I moved from Pop a state to a Coke state, never lived in a Soda state. Yet since Coke is so dominant in the restaurant biz, fast-food or other, it not really a problem to ask for Coke in Kentucky because 99 out of 100 times, they don’t serve Pepsi. (Ask Nancy, the High Priestess of Pepsidom.)
I grew up in Michigan and as you can see it is thoroughly “pop.” “let’s go for a bottle of pop” “get me a pop, will ya?” “You want some pop?” Yeah, pop, definitely pop. Pop in Michigan would include Vernor’s Ginger Ale, which back in the day wasn’t available nationwide. I recall having to tote a case of Vernor’s to Seattle during the World’s Fair so my Dad could park in a former Michigander’s driveway.
And just up the road a piece is the home of Ale 8 1 that comes in a six pack.
If you want a county-by-county analysis, click here, and then write in fifty words or less why you care.

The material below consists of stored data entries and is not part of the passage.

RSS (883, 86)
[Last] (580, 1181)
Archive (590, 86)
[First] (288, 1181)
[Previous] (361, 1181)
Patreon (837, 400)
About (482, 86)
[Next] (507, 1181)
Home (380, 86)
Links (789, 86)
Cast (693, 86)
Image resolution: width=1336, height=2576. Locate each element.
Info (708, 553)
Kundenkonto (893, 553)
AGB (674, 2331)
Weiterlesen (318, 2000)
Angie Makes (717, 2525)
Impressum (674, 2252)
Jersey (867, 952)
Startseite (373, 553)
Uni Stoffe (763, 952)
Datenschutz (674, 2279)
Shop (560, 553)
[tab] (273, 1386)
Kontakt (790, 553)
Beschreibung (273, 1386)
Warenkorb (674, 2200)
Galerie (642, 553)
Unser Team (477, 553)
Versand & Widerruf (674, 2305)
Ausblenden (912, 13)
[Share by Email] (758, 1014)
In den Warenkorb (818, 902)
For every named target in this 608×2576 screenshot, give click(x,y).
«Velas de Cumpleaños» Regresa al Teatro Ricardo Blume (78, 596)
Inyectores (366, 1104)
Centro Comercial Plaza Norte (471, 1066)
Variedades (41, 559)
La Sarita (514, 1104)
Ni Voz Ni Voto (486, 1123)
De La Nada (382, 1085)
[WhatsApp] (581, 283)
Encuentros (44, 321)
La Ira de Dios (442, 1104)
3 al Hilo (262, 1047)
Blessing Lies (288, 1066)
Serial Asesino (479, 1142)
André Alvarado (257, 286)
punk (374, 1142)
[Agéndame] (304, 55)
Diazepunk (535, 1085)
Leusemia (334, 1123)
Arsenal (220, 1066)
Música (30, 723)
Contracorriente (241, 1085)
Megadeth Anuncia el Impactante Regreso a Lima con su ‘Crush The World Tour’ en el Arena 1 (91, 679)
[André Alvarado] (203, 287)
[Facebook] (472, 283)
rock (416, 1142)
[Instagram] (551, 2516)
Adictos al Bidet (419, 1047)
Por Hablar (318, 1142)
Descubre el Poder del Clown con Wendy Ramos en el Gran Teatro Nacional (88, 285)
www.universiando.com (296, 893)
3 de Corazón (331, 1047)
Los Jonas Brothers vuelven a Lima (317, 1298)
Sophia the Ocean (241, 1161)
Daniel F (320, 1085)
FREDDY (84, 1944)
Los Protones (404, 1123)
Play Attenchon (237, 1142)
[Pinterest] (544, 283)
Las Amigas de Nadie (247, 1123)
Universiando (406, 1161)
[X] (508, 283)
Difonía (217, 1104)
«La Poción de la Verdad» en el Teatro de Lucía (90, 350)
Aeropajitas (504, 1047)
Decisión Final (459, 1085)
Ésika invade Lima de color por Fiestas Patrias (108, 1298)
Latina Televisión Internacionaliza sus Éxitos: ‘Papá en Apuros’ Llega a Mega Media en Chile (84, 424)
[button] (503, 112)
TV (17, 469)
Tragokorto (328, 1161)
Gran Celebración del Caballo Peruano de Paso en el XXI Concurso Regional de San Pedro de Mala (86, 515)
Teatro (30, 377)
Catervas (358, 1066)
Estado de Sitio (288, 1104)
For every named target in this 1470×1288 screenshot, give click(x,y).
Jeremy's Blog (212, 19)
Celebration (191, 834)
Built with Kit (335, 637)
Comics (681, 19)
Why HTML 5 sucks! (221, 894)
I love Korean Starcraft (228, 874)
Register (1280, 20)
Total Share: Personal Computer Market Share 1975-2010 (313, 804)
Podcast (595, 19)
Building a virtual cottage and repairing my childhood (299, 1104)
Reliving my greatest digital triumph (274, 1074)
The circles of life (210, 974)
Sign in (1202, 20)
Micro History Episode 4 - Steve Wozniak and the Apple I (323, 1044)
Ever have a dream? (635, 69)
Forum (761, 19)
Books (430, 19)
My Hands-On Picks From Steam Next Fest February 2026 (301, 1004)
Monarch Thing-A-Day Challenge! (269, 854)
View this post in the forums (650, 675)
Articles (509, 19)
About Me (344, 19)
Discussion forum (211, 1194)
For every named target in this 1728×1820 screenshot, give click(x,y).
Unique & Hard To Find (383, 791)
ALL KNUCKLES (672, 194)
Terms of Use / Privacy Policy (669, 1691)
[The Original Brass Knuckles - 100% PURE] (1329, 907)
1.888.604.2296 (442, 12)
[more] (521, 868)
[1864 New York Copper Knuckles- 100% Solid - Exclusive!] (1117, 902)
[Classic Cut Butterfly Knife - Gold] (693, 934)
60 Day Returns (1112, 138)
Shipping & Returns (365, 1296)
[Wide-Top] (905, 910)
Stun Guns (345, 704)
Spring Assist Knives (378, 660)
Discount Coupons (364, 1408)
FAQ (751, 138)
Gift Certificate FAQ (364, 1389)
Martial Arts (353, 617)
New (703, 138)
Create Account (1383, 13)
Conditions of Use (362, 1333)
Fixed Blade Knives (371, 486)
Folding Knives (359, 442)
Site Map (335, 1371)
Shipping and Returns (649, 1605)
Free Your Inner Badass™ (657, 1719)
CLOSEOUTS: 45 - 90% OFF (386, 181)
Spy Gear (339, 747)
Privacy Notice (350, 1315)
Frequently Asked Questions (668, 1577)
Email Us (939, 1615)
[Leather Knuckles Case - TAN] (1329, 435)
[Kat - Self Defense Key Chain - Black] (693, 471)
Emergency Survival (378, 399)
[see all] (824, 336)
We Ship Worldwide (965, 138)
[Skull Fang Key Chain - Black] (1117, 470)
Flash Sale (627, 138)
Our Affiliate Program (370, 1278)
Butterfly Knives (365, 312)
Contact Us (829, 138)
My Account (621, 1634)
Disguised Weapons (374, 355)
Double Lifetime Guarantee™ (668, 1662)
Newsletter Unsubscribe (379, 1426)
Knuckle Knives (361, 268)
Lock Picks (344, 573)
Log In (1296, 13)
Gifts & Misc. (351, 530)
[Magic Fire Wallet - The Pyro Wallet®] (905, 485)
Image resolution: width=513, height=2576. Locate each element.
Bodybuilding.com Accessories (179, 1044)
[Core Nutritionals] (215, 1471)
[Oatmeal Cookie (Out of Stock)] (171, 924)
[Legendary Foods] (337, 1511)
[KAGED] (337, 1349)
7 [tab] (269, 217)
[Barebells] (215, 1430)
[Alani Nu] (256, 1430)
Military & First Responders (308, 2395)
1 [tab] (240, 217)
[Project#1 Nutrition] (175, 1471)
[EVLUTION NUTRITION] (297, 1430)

- coke: this generic term for soft drinks predominates throughout the South, New Mexico, central Indiana and in a few other single counties in Nevada, Utah and Wyoming. ‘Coke’ obviously derives from Coca-Cola, the brand-name of the soft drink originally manufactured in Atlanta (which explains its use as a generic term for all soft drinks in the South).
- pop: dominates the Northwest, Great Plains and Midwest. The world ‘pop’ was introduced by Robert Southey, the British Poet Laureate (1774-1843), to whom we also owe the word ‘autobiography’, among others. In 1812, he wrote: A new manufactory of a nectar, between soda-water and ginger-beer, and called pop, because ‘pop goes the cork’ when it is drawn. Even though it was introduced by a Poet Laureate, the term ‘pop’ is considered unsophisticated by some, because it is onomatopaeic.
- soda: prevalent in the Northeast, greater Miami, the area in Missouri and Illinois surrounding St Louis and parts of northern California. ‘Soda’ derives from ‘soda-water’ (also called club soda, carbonated or sparkling water or seltzer). It’s produced by dissolving carbon dioxide gas in plain water, a procedure developed by Joseph Priestly in the latter half of the 18th century. The fizziness of soda-water caused the term ‘soda’ to be associated with later, similarly carbonated soft drinks.
What sayeth the international readers? What do you call the brown carbonated sugar water?